▶ [Assignment] In the data, find each line where the word "agent" appears and list that line.
Top of The records
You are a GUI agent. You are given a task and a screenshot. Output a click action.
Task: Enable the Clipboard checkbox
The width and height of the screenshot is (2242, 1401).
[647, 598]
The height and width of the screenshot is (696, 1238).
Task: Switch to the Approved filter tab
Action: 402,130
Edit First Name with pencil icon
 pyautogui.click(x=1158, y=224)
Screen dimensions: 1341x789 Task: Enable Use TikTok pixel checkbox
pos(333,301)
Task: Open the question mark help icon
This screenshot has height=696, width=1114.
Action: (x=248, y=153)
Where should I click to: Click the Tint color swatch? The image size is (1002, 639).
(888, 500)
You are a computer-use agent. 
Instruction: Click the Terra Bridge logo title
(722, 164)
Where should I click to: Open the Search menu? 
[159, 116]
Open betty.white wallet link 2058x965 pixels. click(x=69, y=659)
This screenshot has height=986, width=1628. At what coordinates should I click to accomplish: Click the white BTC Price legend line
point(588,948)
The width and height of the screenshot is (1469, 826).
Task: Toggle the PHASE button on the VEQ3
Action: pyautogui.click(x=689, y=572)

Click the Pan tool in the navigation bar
Bottom of The records
▶ [Response to this exercise]
You are a GUI agent. You are given a task and a screenshot. Output a click action.
You are a computer-use agent. 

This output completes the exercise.